Analysis of Emissions from Multipurpose Stove using Charcoal and Firewood

Cooking using biomass fuels results in high levels of emissions (carbon monoxide CO and particulate matter (PM2.5) resulting into indoor air pollution which causes over 1.7 million deaths per year worldwide. Many women and children in 3rd world countries are exposed to high levels of indoor air pollution.
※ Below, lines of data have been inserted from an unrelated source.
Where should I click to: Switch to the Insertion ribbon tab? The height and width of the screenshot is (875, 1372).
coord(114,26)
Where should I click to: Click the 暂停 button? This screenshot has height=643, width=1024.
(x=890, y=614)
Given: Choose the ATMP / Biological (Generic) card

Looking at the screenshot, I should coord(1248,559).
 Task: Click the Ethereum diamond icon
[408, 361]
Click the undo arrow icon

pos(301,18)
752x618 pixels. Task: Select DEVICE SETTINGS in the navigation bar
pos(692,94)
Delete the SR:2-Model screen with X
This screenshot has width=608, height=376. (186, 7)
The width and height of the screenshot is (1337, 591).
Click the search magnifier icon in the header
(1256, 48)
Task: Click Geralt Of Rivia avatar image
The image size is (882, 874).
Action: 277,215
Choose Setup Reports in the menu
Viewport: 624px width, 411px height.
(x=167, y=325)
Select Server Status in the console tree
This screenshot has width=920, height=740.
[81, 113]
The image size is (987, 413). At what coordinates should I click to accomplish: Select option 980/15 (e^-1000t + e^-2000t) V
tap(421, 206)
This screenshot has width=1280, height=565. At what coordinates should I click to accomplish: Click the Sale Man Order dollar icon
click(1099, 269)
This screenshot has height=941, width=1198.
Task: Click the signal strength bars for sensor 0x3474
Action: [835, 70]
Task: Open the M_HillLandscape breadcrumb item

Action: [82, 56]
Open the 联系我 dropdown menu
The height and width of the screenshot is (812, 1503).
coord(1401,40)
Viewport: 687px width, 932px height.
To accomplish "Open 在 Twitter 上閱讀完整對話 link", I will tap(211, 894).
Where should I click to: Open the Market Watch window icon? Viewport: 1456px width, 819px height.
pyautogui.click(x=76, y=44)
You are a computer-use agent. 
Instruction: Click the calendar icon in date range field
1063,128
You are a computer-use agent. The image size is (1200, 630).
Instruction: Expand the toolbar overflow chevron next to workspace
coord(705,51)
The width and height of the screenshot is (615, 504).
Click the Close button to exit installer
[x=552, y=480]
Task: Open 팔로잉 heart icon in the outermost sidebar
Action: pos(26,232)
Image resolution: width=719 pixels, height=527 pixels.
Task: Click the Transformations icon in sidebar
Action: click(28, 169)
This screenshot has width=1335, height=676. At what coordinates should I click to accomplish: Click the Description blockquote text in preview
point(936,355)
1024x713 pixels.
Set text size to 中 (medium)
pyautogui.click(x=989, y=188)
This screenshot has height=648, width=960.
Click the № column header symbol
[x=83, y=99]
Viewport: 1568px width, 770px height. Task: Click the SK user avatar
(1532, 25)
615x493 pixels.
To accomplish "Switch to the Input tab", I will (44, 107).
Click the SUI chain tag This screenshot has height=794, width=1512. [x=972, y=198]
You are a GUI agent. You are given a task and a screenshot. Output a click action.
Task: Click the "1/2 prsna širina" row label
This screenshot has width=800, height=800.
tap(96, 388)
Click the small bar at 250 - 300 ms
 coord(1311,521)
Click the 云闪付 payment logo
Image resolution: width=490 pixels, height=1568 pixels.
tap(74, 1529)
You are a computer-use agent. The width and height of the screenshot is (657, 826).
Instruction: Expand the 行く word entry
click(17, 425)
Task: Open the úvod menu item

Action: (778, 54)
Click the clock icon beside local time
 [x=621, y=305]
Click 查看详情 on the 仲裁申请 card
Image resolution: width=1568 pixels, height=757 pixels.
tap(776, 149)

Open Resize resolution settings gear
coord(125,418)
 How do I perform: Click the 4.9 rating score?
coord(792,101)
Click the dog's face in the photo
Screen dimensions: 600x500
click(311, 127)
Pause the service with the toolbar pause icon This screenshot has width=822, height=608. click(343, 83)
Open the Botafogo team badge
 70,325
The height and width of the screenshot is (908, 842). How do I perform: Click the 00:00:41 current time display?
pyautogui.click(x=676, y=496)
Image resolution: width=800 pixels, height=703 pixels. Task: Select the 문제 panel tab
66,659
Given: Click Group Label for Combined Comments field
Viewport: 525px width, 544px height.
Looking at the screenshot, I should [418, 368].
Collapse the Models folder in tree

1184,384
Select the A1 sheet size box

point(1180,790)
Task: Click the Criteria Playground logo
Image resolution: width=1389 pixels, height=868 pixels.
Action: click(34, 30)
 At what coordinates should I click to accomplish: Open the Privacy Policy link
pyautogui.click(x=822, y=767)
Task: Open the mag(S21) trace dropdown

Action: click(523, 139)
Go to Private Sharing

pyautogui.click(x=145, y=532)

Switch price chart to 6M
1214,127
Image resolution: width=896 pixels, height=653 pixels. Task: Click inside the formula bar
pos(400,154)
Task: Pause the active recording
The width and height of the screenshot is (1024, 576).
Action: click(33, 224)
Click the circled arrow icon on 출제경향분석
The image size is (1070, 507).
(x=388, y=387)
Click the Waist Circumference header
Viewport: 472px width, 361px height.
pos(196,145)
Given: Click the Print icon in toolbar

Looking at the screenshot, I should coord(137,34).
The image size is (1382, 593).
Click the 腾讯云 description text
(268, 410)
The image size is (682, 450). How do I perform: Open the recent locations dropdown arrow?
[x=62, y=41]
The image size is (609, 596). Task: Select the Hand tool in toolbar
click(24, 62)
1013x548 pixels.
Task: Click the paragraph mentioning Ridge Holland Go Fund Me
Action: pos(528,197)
The research examines quantitative levels and health effects of particulate matter and carbon monoxide levels emitted by charcoal in an indoor environment and compares it with firewood using the multipurpose stove.  

 

The procedures employed in this study can be divided into 3 categories. The water boiling test, CO and PM. Particulate matter and carbon monoxide levels were monitored for about 1.25 hour period. The particulate matter levels ranged from (25-180) ppm using the charcoal

 

Research provides evidence that indoor air pollution is a major health concern. In addition, the use of cleaner fuels (e.g. LPG, solar, kerosene or electricity) should be encouraged. Improved cooking stoves would reduce indoor air pollution, reduce major deforestation problems in Kenya, allocate time for women to participate in the commercial activities, and reduce the burden of morbidity among women and children.  Charcoal is a better fuel compared to firewood. Although charcoal and firewood are both relatively available and cheaper fuels, they have been associated with several health issues that can lead to complications with continuous use in households than are poorly ventilated. Options for switching to fuels that emit less greenhouse gases and particulate matter in rural and also urban households will be discussed.

 

KEYWORDS: Charcoal, Emissions, Firewood, Indoor air pollution, Carbon monoxide, Particulate matter, Multipurpose stove.